What is something about you not everyone knows?
I'm an avid guitar player who doesn't play well or often enough. I'm an avid fisherman who doesn't get a line wet often enough. I'm an avid pilot who doesn't log enough stick time. I'm an avid skier who doesn't get enough powder runs in—actually I do pretty well at this one. The real juicy stuff I save for strangers in a strange land.

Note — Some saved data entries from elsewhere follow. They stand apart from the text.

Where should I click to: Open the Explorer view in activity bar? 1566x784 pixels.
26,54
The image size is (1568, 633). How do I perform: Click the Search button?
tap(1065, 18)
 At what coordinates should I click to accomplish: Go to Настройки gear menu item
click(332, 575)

What have you learned about giving?
For many years of one's career and life, much emphasis can be placed on attaining some goal: financial security, professional recognition or personal achievement. The nature of this goal seeking is a necessary focus on self. "Giving," whether it is of a financial nature or of a time nature, turns that focus inside out and it indeed can be very rewarding. To know by one's financial donation that a cause is being forwarded or a common goal is being advanced by volunteering time or a child is being coached or educated to help them achieve their life goals, is a great reward. Outside of the pleasure my immediate family brings, the donations I have made to my university, the ROI and coaching have been high on my life list of rewarding feelings.
Why did you decide to go into the radiation oncology field?

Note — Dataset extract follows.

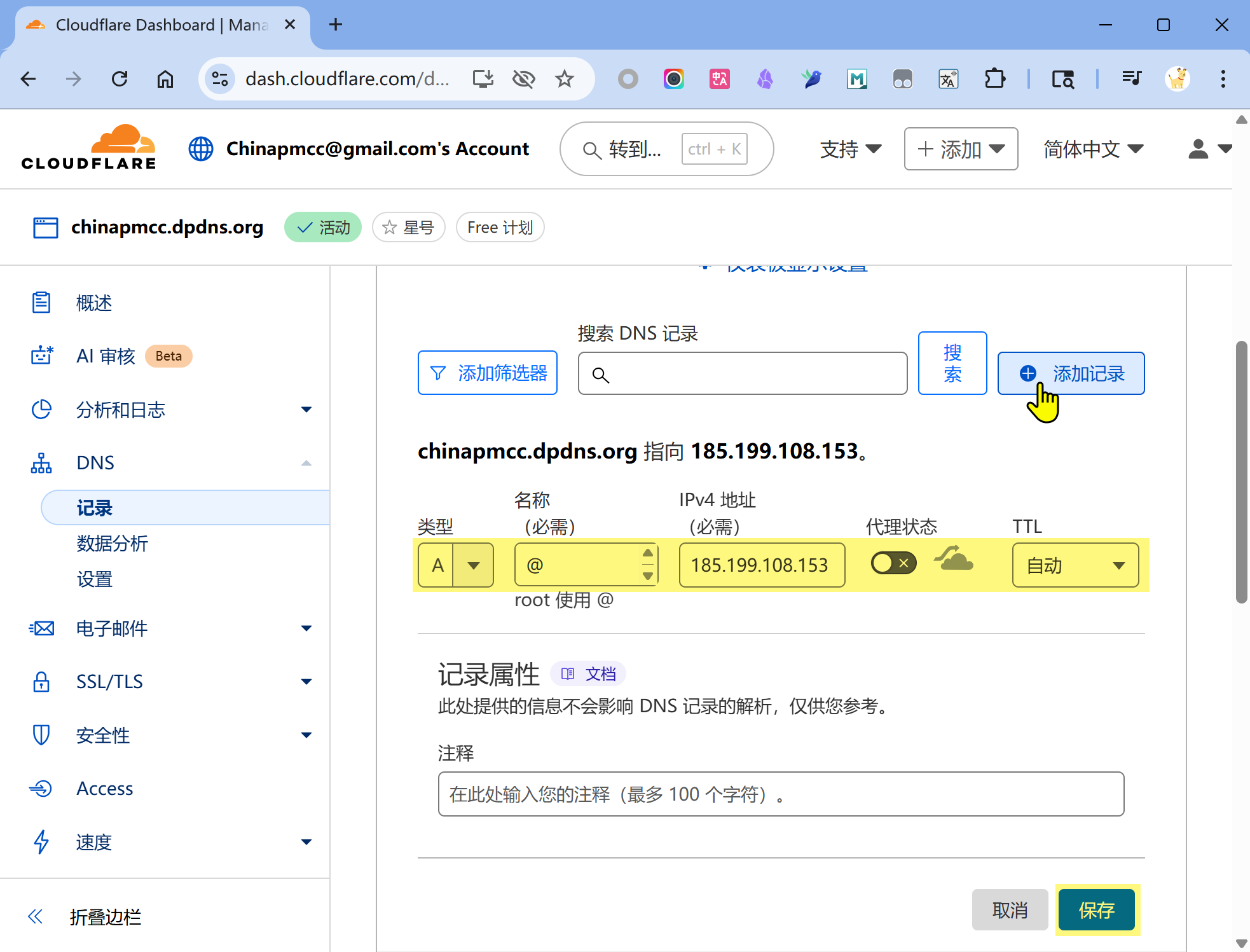1250x952 pixels.
Task: Click the Cloudflare logo
Action: (88, 148)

As a young engineer, I choose to enter into radiation oncology because it provided an opportunity to not only engage in very leading-edge technology development but to have the satisfaction of knowing that one's work product was contributing to making other lives better. And the "frosting on the proverbial cake of life" was the opportunity to work with all the great and dedicated people this field attracts.
What are your hopes for the future of radiation oncology?
In many ways radiation oncology still feels like it is in its infancy. Our techniques and technologies for accurate targeting and sculpting of dose distributions still have a way to progress. And, we are only starting to understand the intricacies of short- and long-term patient outcomes. I believe that we have to become far more data driven in the design of our treatment protocols and in improving the overall quality of treatments and the treatment experience for patients.
Why would a company want to contribute to ROI?
The ROI is a fantastic vehicle for the field of radiation oncology to use to ask and answer questions of our practices to demonstrate the clinical and economic viability of radiation oncology in isolation and as compared to other "competing" treatment modalities. It is in the vested interest of all companies who profit from commercial transactions in radiation oncology to give some back so that we can collectively continue to advance the science and practice patterns of the field.
Why do you support ROI?
Personally, the field of radiation oncology has provided me with a life experience that I will forever treasure. From the people I have met, to the development advancements in which I have had the good fortune to participate, to the living I have made, being involved in radiation oncology has been a stimulating and fulfilling experience for the almost (gulp) 30 years that I have had the pleasure of being a part of it. It is an honor and a privilege to be able to "give back" by contributing to the ongoing development of the field with time and financial donations to the ROI.
Joe Jachinowski is CEO of Mevion Medical Systems in Littleton, Mass. He is a Benefactor in the ROI Founders' Circle and a member of the ROI Board of Trustees.